Write out word for word each line from the one containing "The image size is (602, 691)." through the close of the listing, including both ends. Pictures do not belong in the copy.

The data below:

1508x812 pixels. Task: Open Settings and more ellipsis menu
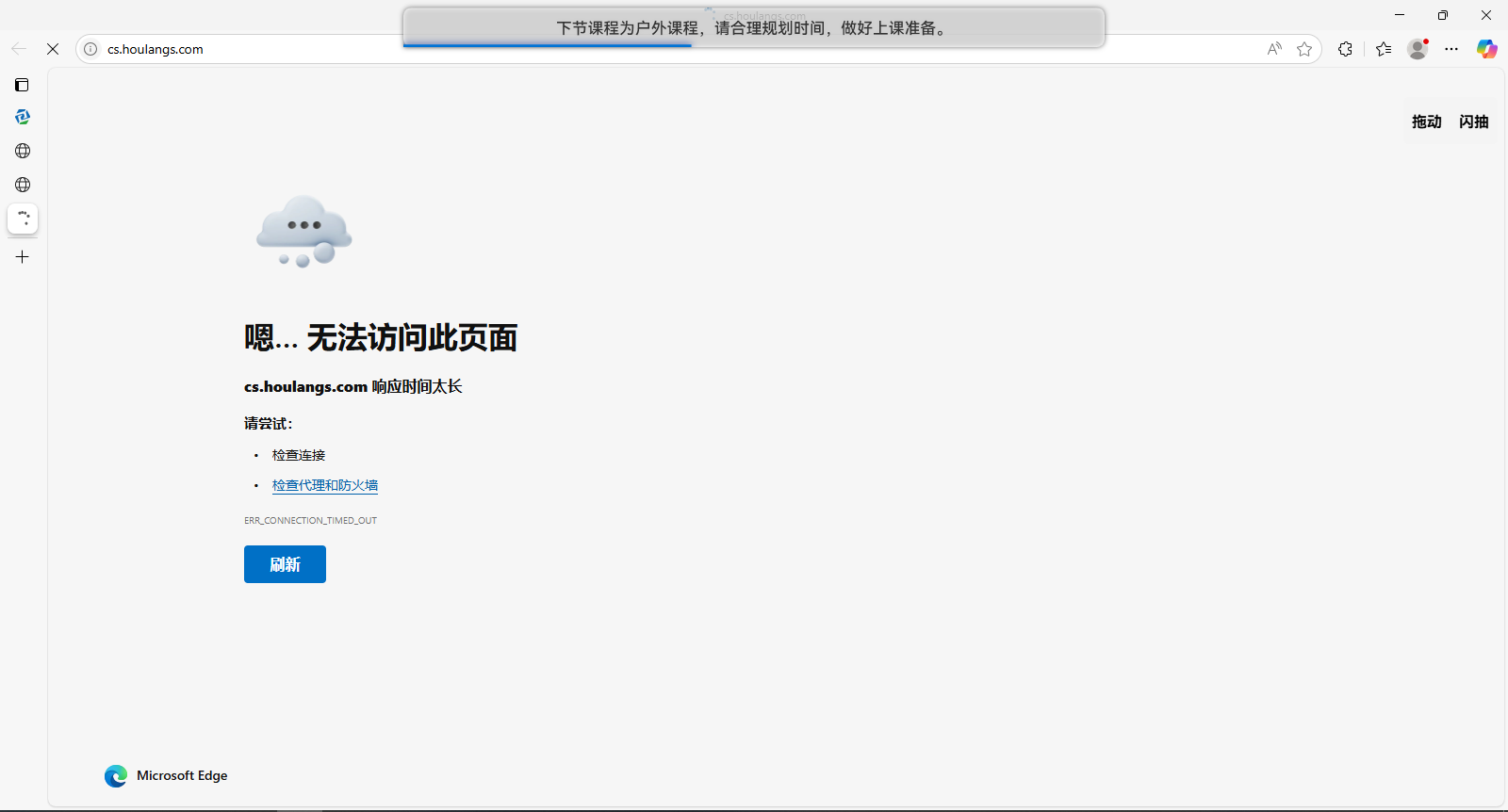tap(1451, 49)
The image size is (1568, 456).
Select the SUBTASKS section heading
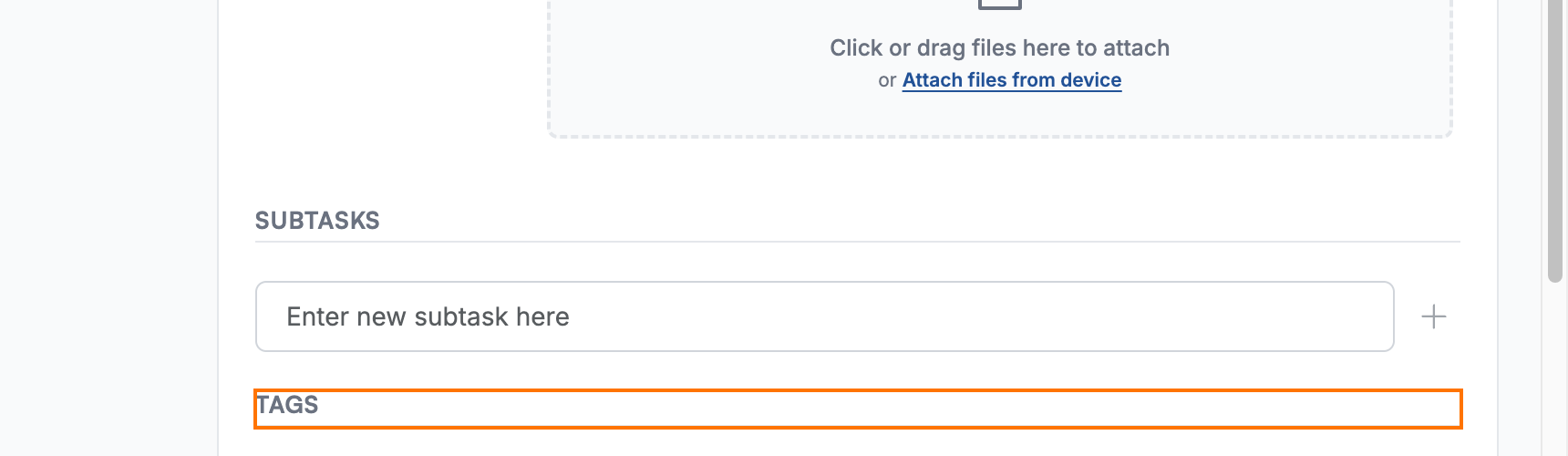[x=317, y=221]
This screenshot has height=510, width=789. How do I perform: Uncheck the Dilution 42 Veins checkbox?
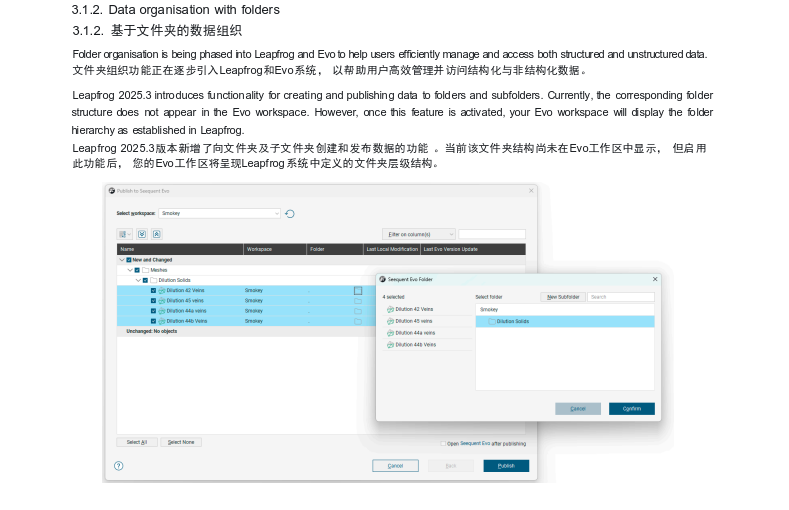click(153, 291)
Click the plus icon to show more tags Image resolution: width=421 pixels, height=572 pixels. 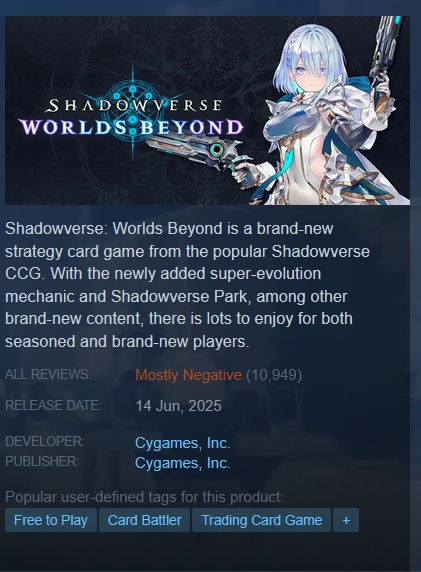click(x=346, y=520)
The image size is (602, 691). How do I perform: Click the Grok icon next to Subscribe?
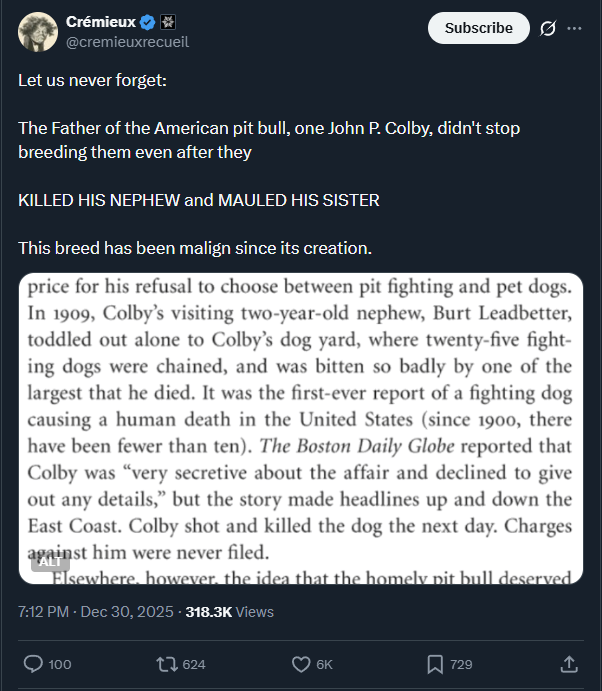(x=547, y=28)
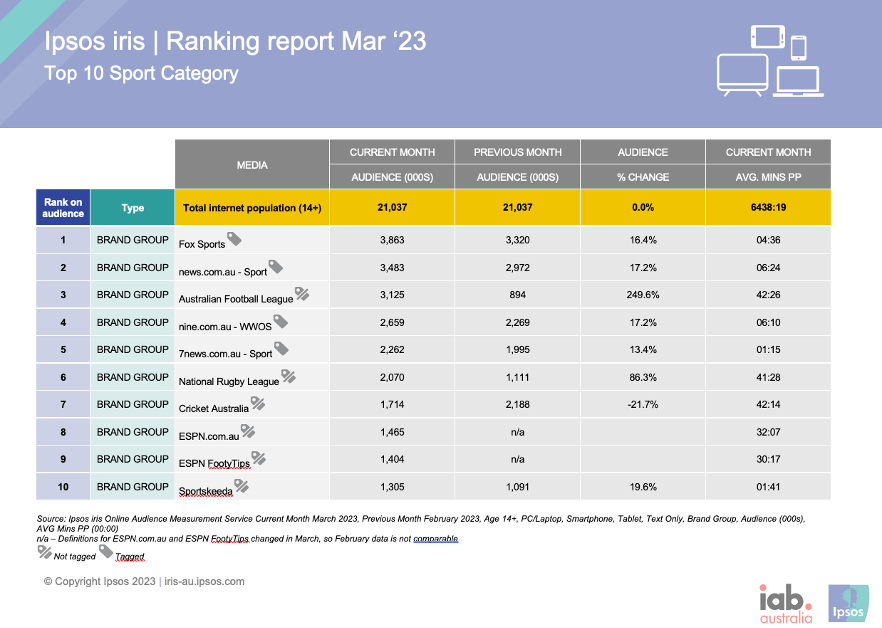Click the tag icon next to nine.com.au - WWOS
Image resolution: width=882 pixels, height=628 pixels.
pyautogui.click(x=281, y=321)
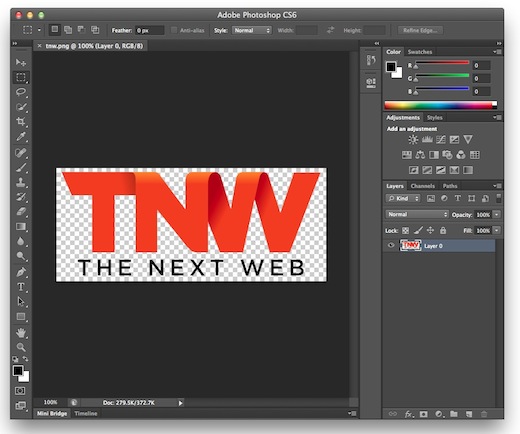Click the Refine Edge button

(420, 30)
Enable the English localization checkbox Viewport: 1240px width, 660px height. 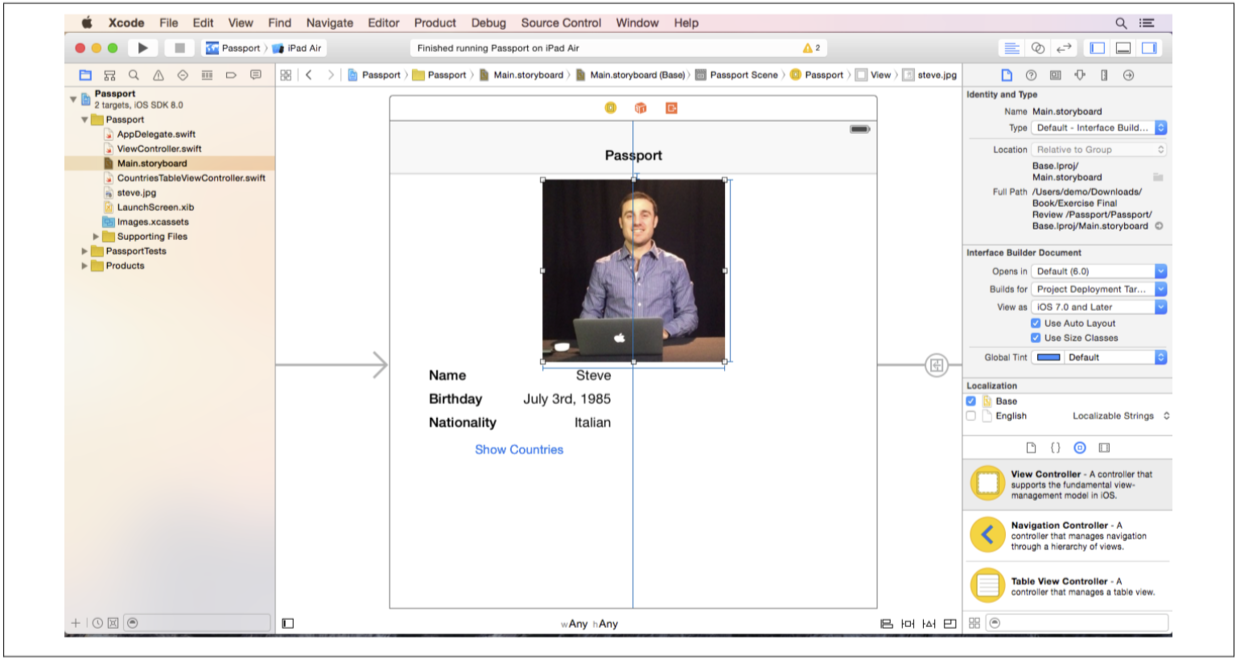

End of The data.

> [Final answer]:
The image size is (602, 691). How do I perform: Click the Grok icon next to Subscribe?
(x=547, y=28)
Click the tag icon next to nine.com.au - WWOS
Image resolution: width=882 pixels, height=628 pixels.
pyautogui.click(x=281, y=321)
Click the Refine Edge button

(420, 30)
Enable the English localization checkbox Viewport: 1240px width, 660px height. 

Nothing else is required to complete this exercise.